___ INFORMATION SUPPLIED ___

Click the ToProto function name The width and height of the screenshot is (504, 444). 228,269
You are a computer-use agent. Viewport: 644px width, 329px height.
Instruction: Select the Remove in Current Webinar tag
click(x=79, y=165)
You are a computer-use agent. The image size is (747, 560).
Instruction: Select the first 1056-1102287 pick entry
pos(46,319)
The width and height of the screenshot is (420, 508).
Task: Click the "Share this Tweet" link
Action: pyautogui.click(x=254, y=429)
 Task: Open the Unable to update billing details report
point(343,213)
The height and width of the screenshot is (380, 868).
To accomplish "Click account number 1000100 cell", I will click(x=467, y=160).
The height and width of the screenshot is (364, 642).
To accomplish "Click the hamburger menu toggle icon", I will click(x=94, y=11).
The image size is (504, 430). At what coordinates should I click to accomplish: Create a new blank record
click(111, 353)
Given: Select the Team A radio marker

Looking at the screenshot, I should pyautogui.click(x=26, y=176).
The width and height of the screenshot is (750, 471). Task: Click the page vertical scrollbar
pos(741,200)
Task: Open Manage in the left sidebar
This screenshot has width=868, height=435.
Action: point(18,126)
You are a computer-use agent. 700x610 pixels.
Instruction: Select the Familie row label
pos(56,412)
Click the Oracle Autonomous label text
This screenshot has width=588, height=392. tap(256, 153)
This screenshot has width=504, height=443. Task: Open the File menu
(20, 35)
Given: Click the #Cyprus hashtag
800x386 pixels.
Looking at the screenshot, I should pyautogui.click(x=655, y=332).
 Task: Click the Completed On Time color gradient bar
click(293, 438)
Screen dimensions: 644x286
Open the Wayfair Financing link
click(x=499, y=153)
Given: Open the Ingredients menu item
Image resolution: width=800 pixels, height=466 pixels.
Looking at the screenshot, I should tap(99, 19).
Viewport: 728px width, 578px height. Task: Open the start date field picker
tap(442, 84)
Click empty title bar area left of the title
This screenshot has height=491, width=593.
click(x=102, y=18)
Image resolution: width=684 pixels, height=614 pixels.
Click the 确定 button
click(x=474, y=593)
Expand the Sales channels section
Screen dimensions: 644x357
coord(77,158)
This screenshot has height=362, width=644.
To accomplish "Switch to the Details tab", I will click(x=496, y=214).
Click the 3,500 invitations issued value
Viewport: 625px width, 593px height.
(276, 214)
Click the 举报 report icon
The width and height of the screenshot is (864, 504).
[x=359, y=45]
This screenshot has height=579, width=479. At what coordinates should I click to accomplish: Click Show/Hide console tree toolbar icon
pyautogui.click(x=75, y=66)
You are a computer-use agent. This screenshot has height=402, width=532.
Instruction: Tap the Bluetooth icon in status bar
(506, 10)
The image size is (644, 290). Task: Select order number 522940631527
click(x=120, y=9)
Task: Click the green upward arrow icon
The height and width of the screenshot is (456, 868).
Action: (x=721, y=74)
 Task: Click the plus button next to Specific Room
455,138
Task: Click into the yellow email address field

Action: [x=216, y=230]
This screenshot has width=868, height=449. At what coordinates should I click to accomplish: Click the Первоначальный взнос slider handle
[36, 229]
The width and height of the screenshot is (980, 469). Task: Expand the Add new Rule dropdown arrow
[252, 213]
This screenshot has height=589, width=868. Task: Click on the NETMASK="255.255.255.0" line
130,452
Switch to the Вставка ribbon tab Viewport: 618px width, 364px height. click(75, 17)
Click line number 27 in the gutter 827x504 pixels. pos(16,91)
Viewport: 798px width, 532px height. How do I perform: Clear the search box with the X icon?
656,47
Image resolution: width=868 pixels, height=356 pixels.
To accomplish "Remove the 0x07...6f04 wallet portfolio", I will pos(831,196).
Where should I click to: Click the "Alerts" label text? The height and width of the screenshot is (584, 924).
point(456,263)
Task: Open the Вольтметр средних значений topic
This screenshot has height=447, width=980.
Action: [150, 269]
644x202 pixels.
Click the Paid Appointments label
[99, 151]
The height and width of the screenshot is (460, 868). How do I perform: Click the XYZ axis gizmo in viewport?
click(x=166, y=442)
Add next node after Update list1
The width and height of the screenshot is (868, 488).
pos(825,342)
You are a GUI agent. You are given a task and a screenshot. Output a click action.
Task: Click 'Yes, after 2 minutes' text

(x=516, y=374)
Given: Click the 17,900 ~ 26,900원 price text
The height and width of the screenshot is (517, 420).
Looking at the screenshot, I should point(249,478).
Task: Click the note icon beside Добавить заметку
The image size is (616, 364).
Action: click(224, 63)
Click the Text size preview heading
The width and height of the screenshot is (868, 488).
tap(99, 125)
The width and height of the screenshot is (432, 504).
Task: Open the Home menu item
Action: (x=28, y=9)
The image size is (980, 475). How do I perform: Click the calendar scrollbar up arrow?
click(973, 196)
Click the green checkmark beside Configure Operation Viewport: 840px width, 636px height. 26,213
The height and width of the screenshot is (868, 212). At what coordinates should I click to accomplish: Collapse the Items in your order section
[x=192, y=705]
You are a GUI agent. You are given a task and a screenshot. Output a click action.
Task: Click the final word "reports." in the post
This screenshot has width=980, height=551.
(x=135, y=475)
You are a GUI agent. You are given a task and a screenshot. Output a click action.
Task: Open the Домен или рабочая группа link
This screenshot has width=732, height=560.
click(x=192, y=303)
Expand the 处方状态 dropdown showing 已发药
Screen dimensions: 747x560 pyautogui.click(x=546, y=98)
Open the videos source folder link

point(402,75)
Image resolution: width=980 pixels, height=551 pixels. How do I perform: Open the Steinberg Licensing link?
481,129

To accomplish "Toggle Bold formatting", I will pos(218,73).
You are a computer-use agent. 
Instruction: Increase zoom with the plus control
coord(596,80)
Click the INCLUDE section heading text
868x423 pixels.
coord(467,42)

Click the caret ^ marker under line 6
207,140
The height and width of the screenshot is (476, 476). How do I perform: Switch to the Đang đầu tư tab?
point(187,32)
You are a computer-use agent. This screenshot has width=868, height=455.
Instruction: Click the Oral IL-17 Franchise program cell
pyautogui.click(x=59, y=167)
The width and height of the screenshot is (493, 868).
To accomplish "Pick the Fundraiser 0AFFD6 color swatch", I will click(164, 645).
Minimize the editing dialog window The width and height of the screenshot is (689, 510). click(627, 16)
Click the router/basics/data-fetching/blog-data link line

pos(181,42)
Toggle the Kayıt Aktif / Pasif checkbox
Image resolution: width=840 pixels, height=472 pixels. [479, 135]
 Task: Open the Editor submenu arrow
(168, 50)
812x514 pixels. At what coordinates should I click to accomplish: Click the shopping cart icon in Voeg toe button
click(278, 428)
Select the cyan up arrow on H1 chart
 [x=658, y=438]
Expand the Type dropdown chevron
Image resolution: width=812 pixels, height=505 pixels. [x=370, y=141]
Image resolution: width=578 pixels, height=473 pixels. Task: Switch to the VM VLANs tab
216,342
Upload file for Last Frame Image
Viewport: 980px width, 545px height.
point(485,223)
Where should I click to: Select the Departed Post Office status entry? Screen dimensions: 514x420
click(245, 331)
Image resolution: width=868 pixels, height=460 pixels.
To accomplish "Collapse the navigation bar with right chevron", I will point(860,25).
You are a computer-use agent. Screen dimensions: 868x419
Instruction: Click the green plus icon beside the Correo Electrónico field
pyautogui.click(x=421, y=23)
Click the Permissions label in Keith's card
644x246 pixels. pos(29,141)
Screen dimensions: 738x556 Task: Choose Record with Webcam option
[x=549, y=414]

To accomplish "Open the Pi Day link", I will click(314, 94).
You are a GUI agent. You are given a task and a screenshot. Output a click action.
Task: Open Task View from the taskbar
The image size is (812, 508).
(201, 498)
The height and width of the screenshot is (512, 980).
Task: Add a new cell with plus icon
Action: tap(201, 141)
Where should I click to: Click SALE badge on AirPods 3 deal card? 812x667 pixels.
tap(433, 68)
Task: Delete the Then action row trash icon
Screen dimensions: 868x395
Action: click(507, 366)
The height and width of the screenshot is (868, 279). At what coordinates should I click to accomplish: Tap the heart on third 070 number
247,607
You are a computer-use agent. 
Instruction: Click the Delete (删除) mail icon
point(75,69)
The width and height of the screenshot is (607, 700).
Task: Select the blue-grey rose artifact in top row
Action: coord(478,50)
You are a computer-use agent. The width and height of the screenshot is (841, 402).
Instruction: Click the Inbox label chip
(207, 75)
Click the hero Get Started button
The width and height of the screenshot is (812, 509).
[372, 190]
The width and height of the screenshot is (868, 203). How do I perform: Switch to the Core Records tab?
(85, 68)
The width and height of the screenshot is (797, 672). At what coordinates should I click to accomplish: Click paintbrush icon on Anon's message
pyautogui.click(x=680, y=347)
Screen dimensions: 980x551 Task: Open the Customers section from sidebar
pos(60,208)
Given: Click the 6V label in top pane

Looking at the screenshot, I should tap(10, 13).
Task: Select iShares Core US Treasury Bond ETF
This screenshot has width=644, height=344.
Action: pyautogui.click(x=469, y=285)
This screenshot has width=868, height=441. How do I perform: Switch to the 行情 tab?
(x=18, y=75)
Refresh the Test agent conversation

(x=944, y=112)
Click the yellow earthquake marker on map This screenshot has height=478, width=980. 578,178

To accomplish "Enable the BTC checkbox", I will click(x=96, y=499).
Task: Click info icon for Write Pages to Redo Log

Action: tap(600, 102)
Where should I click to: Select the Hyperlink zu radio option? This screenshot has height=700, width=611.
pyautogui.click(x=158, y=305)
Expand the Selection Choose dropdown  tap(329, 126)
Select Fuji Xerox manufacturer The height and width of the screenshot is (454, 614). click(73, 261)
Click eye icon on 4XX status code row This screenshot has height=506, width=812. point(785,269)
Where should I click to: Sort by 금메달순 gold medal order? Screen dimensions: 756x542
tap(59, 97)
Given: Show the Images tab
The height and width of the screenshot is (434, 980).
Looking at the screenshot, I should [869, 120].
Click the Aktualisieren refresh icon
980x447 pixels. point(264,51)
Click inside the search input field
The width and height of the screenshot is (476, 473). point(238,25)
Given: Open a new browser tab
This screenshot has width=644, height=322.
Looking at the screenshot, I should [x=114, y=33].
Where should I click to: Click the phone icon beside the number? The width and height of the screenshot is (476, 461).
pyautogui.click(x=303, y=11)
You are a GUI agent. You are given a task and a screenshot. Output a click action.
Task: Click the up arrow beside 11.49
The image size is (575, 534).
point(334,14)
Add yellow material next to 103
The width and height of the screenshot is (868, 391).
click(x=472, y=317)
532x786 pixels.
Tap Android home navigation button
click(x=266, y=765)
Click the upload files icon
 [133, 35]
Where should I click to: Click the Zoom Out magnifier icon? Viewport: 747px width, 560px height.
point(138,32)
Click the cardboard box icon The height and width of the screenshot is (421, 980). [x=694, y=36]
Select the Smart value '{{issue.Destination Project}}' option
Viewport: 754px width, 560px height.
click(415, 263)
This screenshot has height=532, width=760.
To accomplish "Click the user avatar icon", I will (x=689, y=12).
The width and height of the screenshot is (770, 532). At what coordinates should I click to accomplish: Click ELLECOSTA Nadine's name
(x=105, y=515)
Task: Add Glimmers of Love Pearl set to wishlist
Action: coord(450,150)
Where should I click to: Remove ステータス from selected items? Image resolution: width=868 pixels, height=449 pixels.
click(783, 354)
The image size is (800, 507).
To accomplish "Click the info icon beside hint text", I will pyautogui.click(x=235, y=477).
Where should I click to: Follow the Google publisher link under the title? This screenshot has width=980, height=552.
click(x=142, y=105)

___

When you reach the line containing "Toggle the Kayıt Aktif / Pasif checkbox" in the data above, start copying exactly, and stop after the line containing "Task: Open Task View from the taskbar".

Toggle the Kayıt Aktif / Pasif checkbox
Image resolution: width=840 pixels, height=472 pixels. [479, 135]
 Task: Open the Editor submenu arrow
(168, 50)
812x514 pixels. At what coordinates should I click to accomplish: Click the shopping cart icon in Voeg toe button
click(278, 428)
Select the cyan up arrow on H1 chart
 [x=658, y=438]
Expand the Type dropdown chevron
Image resolution: width=812 pixels, height=505 pixels. [x=370, y=141]
Image resolution: width=578 pixels, height=473 pixels. Task: Switch to the VM VLANs tab
216,342
Upload file for Last Frame Image
Viewport: 980px width, 545px height.
point(485,223)
Where should I click to: Select the Departed Post Office status entry? Screen dimensions: 514x420
click(245, 331)
Image resolution: width=868 pixels, height=460 pixels.
To accomplish "Collapse the navigation bar with right chevron", I will point(860,25).
You are a computer-use agent. Screen dimensions: 868x419
Instruction: Click the green plus icon beside the Correo Electrónico field
pyautogui.click(x=421, y=23)
Click the Permissions label in Keith's card
644x246 pixels. pos(29,141)
Screen dimensions: 738x556 Task: Choose Record with Webcam option
[x=549, y=414]

To accomplish "Open the Pi Day link", I will click(314, 94).
You are a GUI agent. You are given a task and a screenshot. Output a click action.
Task: Open Task View from the taskbar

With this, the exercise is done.